Announcing the annual rate peg today, IPART Chair Peter Boxall said "ratepayers would benefit from the modest rate of public sector wages growth in recent years, as well as the continuing low inflationary environment. This has seen the cost of some items used by councils fall, including fuel, gas and telecommunication services".
IPART determines the rate peg by measuring changes in the Local Government Cost Index (LGCI) that includes changes in the average costs faced by councils, and consideration of a factor to reflect improvements in productivity.
"The Local Government Cost Index increased by 1.47% in the year to September 2016," Dr Boxall said.
"Since the rate peg applies to general income in total, and not to individual rate assessments, it is up to each council to determine whether to apply the allowed increase in full and the impact on individual rate assessments.

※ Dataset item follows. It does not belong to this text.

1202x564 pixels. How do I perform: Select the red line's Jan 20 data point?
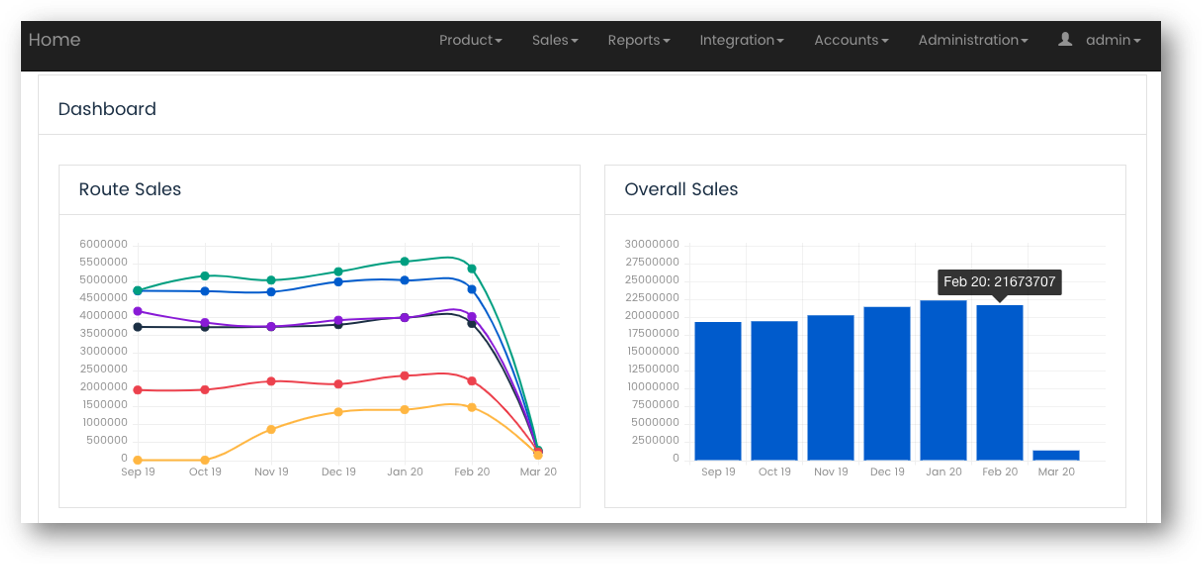point(405,376)
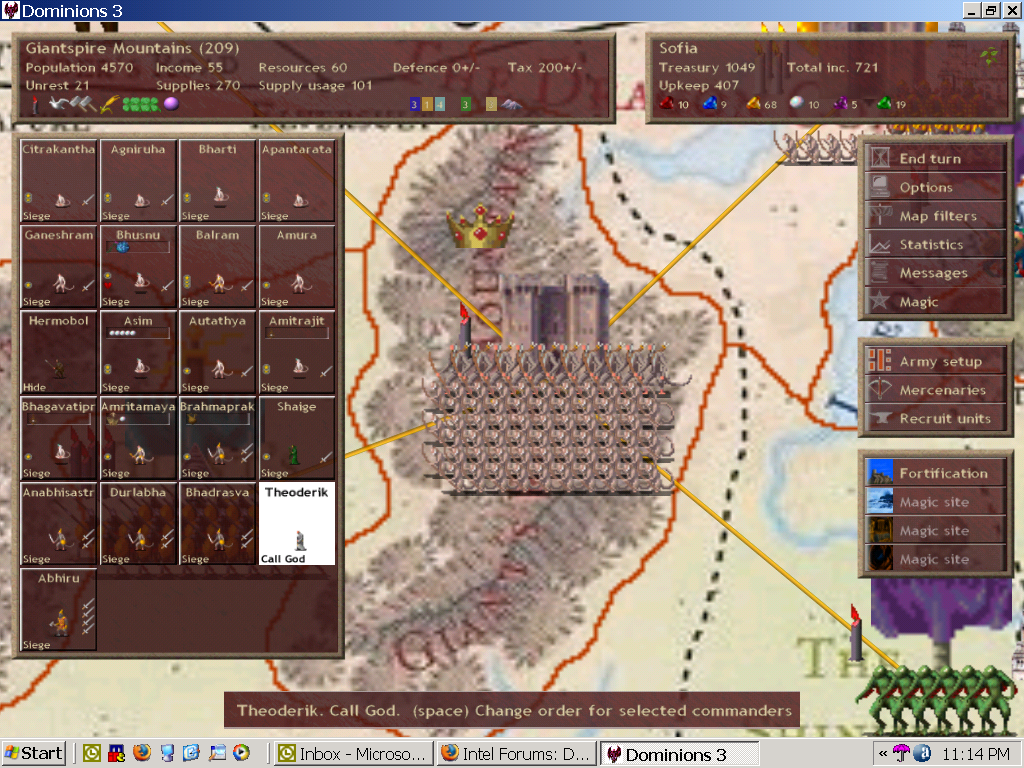Screen dimensions: 1024x768
Task: Click the Mercenaries crossbow icon
Action: point(880,391)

"Similarly, if councils want to increase their revenue by more than the rate peg they will need to consult with their communities before applying to IPART for a special variation."

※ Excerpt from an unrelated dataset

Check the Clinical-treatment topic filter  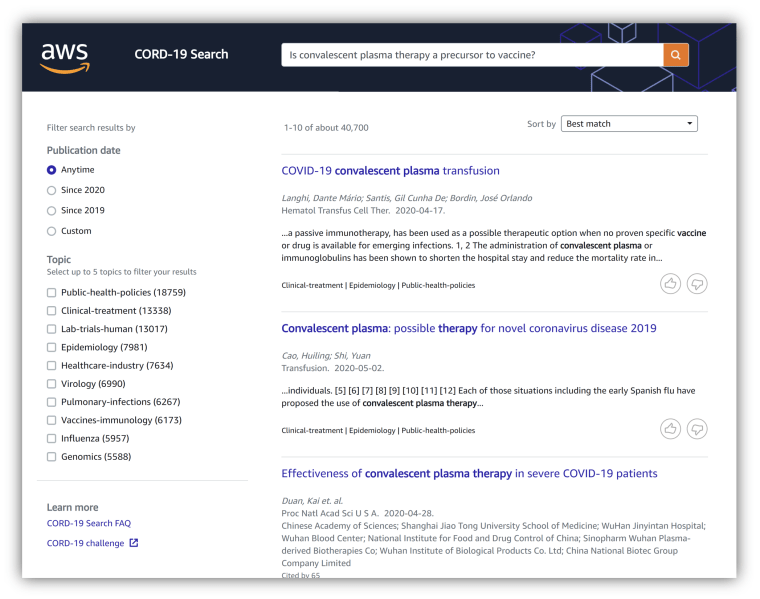(x=51, y=311)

Councils wishing to apply for a special rate variation should aim to notify IPART by 9 December 2016.
A fact sheet on the rate peg is available on IPART’s website: www.ipart.nsw.gov.au.
Media contact: Julie Sheather 02 9290 8403 or 0409 514 643
IPART is required to set the rate peg each year under delegation from the NSW Minister for Local Government.
Local Government rate peg 2017-18– fast facts
Councils wanting to increase their revenue by more than the rate peg need to apply for a special variation. Councils wishing to apply for special variations should aim to notify IPART by 9 December 2016.
The IPART rate peg is a maximum allowable increase to council general income. Individual councils determine how that maximum increase is applied. For example, some rates might increase by more than 1.5% and others may increase by less as long as the total increase in general income does not exceed 1.5%.
The 2017-18 rate peg of 1.5% consists of two underlying components: (1) the increase in the Local Government Cost Index (LGCI) in the year to September 2016 of 1.47%; (2) a deduction of 0.001%, to reflect the change in productivity.
The rate peg includes a productivity factor to allow ratepayers to share in council productivity gains. We will continue to consider a productivity factor in determining future rate peg increases.
The LGCI measures price movements of a representative ‘basket’ of inputs that are used to deliver local council services, in a similar way the Australian Bureau of Statistics (ABS) measures the Consumer Price Index (CPI). The main components of the index and their percentage share of the overall index are:
– Employee benefits and on-costs (41.3%)
– Construction works – roads, drains, footpaths, kerbing, bridges (19.5%)
– Other expenses (8.9%)
– Other business services – including items such as contractor and consultancy costs (5.9%)
– Buildings – non-dwelling (3.9%)
– Plant and equipment – machinery (3.5%)
– Electricity (2.7%)
– Road, footpath, kerbing, bridge and drain building materials (2.5%).